A framework choice settles your development ergonomics: how fast integrations arrive, how much plumbing you skip, what your team debugs at 2am. It settles none of the readiness questions. A LangChain agent still needs its own identity and scoped credentials, evaluation before autonomy, a registry entry, and governance with names attached — the framework ships none of that, and no framework does. The frameworks landscape page makes the general argument: the framework is the most replaceable layer in an agentic system, so keep the durable parts — tools, evaluations, audit requirements — portable, and the cost of being wrong stays small.

Where to go from here

If you are evaluating frameworks, read the landscape and the LangChain–LangGraph comparison before committing. If you are building, the build guide sequences the work the framework does not do for you. And wherever the code lands, the maturity curve tells you whether the organisation around the code is ready for what it builds.

The explainer pages on what LangChain is and LangChain tools cover the framework's core concepts in depth.

Frequently asked questions

What is LangChain?

LangChain is an open-source framework for building applications around language models — the connective layer between a model and the data sources, tools, memory, and other models it needs.
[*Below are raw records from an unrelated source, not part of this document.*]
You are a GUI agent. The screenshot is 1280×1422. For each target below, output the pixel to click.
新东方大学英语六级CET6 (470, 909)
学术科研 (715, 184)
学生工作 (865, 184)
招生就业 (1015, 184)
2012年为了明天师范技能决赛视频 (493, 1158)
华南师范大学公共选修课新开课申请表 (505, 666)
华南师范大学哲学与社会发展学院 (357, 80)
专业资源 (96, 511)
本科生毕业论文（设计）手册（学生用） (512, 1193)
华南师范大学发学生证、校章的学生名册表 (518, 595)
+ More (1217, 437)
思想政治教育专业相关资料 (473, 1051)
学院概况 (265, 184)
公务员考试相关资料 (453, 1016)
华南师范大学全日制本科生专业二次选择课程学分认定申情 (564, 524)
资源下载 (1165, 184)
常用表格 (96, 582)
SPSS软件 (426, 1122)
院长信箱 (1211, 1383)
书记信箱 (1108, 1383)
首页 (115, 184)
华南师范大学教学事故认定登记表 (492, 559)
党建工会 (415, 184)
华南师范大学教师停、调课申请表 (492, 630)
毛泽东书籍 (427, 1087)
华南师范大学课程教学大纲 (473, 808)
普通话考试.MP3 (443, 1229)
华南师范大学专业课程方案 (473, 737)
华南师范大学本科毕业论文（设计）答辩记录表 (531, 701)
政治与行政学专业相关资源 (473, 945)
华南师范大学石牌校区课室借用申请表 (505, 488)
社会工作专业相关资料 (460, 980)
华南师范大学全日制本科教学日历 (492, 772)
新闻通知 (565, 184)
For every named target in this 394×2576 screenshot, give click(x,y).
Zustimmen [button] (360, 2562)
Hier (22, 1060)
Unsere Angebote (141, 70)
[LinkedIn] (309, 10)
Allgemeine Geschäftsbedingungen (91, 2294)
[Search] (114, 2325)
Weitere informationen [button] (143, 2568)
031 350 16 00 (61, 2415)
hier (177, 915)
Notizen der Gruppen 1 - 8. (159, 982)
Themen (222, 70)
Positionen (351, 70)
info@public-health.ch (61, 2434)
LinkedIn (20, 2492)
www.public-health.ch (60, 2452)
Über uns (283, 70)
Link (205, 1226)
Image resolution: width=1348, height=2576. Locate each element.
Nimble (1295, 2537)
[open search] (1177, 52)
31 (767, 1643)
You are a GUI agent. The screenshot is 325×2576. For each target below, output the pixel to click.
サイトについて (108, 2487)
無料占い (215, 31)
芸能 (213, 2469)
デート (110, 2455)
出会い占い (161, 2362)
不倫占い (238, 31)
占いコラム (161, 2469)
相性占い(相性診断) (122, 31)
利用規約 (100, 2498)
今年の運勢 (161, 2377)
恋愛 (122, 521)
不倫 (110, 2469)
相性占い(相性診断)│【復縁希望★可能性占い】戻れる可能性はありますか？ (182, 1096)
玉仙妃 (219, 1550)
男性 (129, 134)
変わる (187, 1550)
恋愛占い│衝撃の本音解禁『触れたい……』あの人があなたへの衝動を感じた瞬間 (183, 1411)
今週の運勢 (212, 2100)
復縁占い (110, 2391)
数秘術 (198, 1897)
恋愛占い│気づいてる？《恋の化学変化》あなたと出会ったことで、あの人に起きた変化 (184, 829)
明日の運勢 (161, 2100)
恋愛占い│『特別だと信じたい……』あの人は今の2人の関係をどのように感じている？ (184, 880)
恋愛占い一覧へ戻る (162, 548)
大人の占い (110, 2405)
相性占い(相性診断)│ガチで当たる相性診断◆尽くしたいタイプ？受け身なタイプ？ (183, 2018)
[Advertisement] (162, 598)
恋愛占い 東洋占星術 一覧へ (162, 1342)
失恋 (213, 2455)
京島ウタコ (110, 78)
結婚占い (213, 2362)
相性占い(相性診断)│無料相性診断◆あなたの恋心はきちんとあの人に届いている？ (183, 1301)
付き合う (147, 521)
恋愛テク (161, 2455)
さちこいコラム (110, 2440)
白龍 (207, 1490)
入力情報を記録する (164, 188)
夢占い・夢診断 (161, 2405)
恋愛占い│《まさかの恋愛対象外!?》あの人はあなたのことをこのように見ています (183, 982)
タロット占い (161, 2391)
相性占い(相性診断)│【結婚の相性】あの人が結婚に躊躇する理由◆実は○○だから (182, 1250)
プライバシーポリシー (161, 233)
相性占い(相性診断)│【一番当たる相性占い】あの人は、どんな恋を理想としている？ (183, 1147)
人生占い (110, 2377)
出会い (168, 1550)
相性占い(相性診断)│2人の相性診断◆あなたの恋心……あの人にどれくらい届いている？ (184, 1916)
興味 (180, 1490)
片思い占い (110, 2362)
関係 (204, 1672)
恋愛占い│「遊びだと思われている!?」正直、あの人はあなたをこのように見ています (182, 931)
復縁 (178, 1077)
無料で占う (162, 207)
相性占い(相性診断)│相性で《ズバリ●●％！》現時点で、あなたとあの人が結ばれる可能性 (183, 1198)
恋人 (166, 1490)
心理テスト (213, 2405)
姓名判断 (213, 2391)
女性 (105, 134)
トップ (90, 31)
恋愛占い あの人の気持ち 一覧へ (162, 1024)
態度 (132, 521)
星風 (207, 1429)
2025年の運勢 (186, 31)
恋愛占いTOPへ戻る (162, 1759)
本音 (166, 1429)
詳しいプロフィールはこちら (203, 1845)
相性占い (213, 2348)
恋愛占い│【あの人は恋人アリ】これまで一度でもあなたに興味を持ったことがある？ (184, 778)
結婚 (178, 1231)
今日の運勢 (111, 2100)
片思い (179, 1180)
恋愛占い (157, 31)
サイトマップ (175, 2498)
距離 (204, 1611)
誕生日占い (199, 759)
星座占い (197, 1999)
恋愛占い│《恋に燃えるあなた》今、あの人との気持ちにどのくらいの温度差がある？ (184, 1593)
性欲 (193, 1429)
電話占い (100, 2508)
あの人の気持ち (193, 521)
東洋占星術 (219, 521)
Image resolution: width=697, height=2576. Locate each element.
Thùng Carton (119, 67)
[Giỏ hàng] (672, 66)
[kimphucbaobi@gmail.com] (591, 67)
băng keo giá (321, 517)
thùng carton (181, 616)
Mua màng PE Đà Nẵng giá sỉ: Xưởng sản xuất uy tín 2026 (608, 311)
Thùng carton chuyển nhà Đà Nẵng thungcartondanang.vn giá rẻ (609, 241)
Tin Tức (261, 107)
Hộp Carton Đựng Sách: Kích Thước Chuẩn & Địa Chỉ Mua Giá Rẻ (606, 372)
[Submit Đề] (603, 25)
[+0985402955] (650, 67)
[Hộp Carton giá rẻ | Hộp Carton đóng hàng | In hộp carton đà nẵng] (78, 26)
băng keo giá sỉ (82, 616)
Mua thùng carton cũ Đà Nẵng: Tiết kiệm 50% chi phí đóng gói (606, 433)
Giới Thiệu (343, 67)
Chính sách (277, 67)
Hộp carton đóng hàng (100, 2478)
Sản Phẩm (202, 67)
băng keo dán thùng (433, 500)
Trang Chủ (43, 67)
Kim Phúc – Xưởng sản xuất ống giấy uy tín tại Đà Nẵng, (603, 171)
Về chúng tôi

Its main draw is a large integration catalogue that saves teams from writing retrieval, parsing, and tool-invocation plumbing bespoke.

What is the difference between LangChain and LangGraph?

LangChain is the toolkit — components and integrations with mostly linear, abstracted control flow. LangGraph is the agent runtime — workflows as explicit graphs with first-class state, persistence, and human-approval stops. Pipelines often need only LangChain; agents with consequences usually end up drawing the graph.

Does choosing LangChain make my agents production-ready?

No. A framework settles development ergonomics, not readiness. A LangChain agent still needs its own identity and scoped credentials, evaluation before autonomy, a registry entry, and governance with names attached — none of which any framework ships.

Is LangChain still worth adopting?

For retrieval-heavy and integration-heavy applications, its connector catalogue remains the practical reason teams adopt it. Just treat the framework as the most replaceable layer and keep the durable parts — tools, evaluations, audit requirements — portable.